O planejamento previdenciário é uma ferramenta essencial para garantir que o segurado (pessoa que possui contribuições para o sistema de previdência) maximize seus direitos e obtenha a aposentadoria de forma mais vantajosa, tanto do ponto de vista financeiro quanto temporal.
Planejar a aposentadoria previamente permite tomar decisões informadas com base em simulações precisas, evita perda de tempo e dinheiro com requerimentos indeferidos ou benefícios menos vantajosos, e garante a melhor aposentadoria possível, adaptada às mudanças legislativas e à realidade do segurado.
No caso de uma pessoa que possua tempo de contribuição no Regime Geral de Previdência (INSS) e também no Regime Próprio (como servidor público), o planejamento previdenciário demonstra como uma análise detalhada das regras e opções disponíveis pode impactar significativamente o valor do benefício e o momento da aposentadoria.
Importância do Planejamento Previdenciário
1. Análise Personalizada das Regras Previdenciárias
O planejamento considera as particularidades da pessoa, como tempo de contribuição em dois regimes distintos (RGPS/INSS e RPPS), e simula diferentes hipóteses de aposentadoria.
São avaliadas regras de transição pós-Reforma da Previdência (EC 103/2019), que são complexas e exigem cálculos específicos para cada segurado.
2. Identificação da Melhor Opção de Aposentadoria
O planejamento compara várias modalidades de aposentadoria, como:
- Aposentadoria por Tempo de Contribuição no RGPS: Requer pedágio de 100% e idade mínima, com benefício calculado sobre 100% da média salarial.

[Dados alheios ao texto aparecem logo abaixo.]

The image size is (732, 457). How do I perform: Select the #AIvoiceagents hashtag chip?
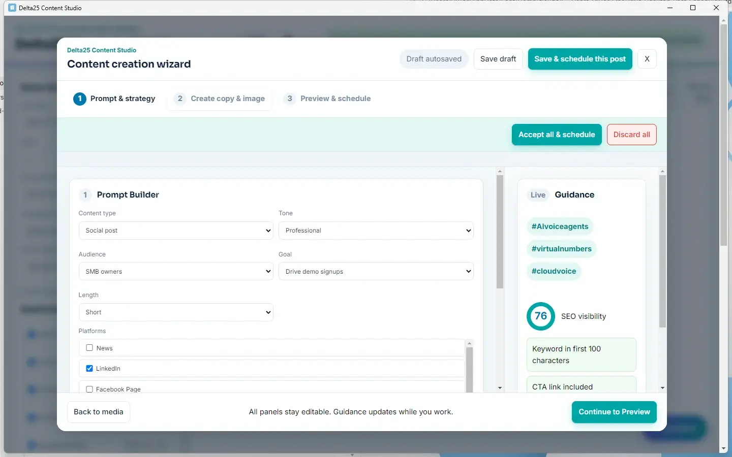click(x=560, y=226)
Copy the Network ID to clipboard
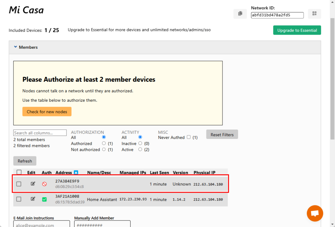The height and width of the screenshot is (227, 335). pos(240,14)
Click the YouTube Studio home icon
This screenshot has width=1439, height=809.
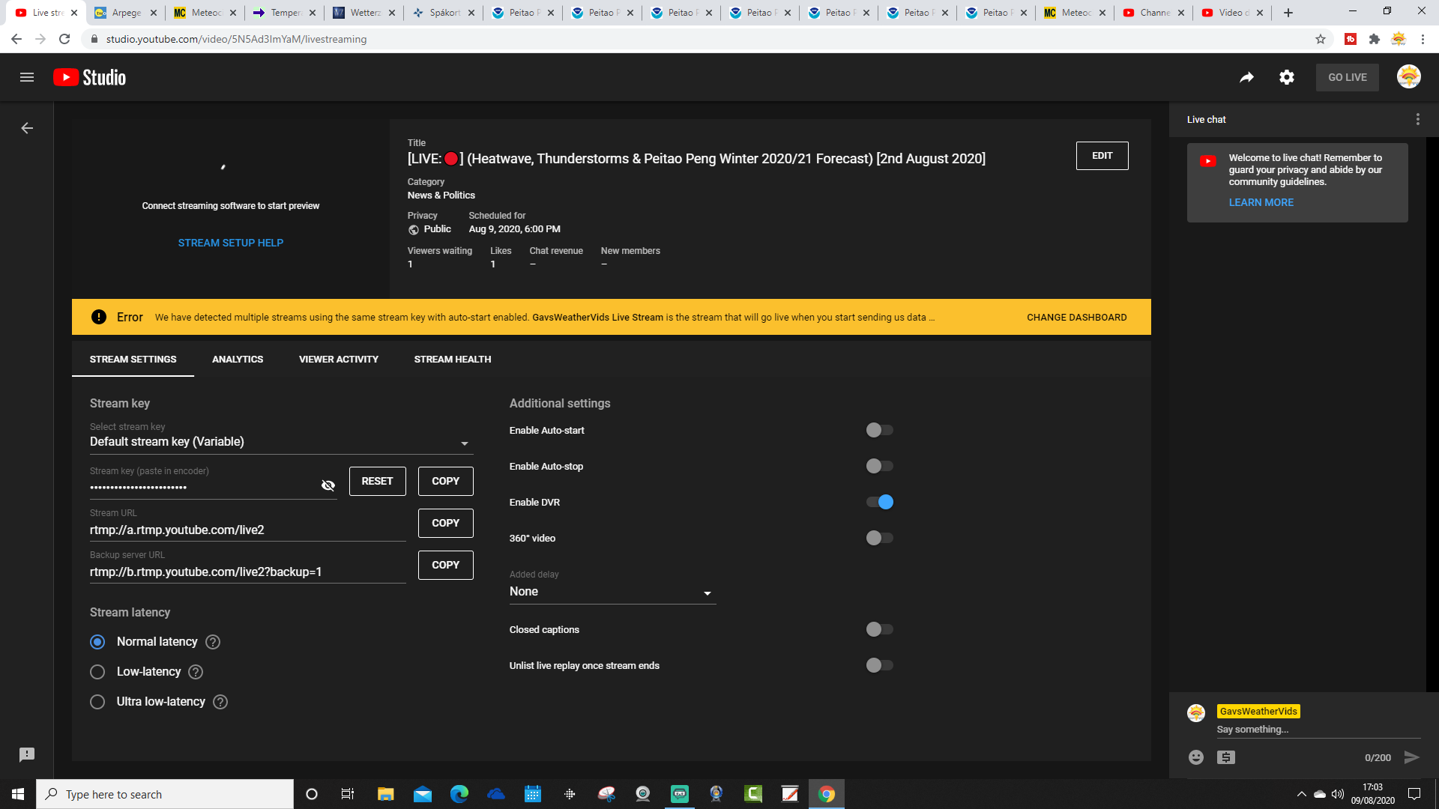point(90,77)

- Regra dos Pontos no RPPS: Permite redução da idade mínima e garante integralidade e paridade, resultando em benefício mais vantajoso.
Essa análise permite a escolha mais estratégica entre regras de transição, como a Regra dos Pontos 95/85 no RPPS para servidores públicos distritais.
3. Correção de Pendências para Otimização do Tempo de Contribuição
No Regime Geral (INSS), o planejamento aponta a necessidade de:
- Reconhecer períodos de atividade especial;
- Fechar vínculos empregatícios não contabilizados;
- Lançar contribuições faltantes;
- Comprovar exercício em condições especiais (insalubridade, por exemplo);
- Lançar remunerações provenientes de ações trabalhistas.
Já no RPPS, o planejamento identifica:
- Comprovação de contribuições durante licenças sem vencimento;
- Averbação de tempo de outros regimes;
- Comprovação de tempo especial ou diferenciado.
4. Prevenção de Riscos e Surpresas Desagradáveis
O indeferimento inicial de aposentadorias por falta de tempo de contribuição demonstra como a falta de planejamento pode gerar frustrações.
O planejamento orienta sobre a necessidade de documentação adequada e correções prévias, evitando perda de tempo e recursos financeiros.
Também orienta sobre procedimentos administrativos, como protocolo no INSS ou abertura de processo administrativo.
5. Maximização do Benefício Financeiro
A escolha da regra mais vantajosa pode representar uma grande diferença financeira, impactando diretamente a qualidade de vida do aposentado.
Como é feito um Planejamento Previdenciário?
Análise do Caso Concreto
O primeiro passo é conhecer a realidade do segurado. Questões analisadas:
- O segurado é autônomo?
- Possui contribuições que não aparecem no CNIS?
- Contribui desde quando?
- Trabalhou na roça ou em condições insalubres?
Acesso e Análise do CNIS
Após o levantamento inicial, é feita a análise detalhada do CNIS (Cadastro Nacional de Informações Sociais), verificando:
- Lacunas contributivas;
- Necessidade de averbações ou retificações;
- Tempo principal e tempo de contribuição secundário;
- Documentos comprobatórios (CTPS, carnês de contribuição, laudos de atividade especial, etc.).
Comparação entre Regras de Transição Pós-Reforma
São avaliadas:
- Tabela de idade progressiva para mulheres (60 anos em 2019 e 62 anos em 2023);
- Exigência de carência (180 meses) e tempo de contribuição (15 anos) para aposentadoria programada;
- Comparação entre regras antigas (média dos 80% maiores salários) e novas regras (média de 100% das contribuições).
Observação de Pontos Críticos
Fatores relevantes incluem:
- Período em gozo de benefício por incapacidade (auxílio-doença): contagem para tempo e carência;
- Vínculos ou atividades concomitantes: soma de contribuições conforme o art. 32 da Lei 8.213/1991;
- Riscos de indeferimento por inconsistências no CNIS ou documentação inadequada.
Definição de Estratégias
Com o apoio de ferramentas especializadas e após cálculos minuciosos, são definidas as melhores estratégias para obtenção da aposentadoria, com acompanhamento jurídico tanto no requerimento administrativo quanto, se necessário, em processo judicial.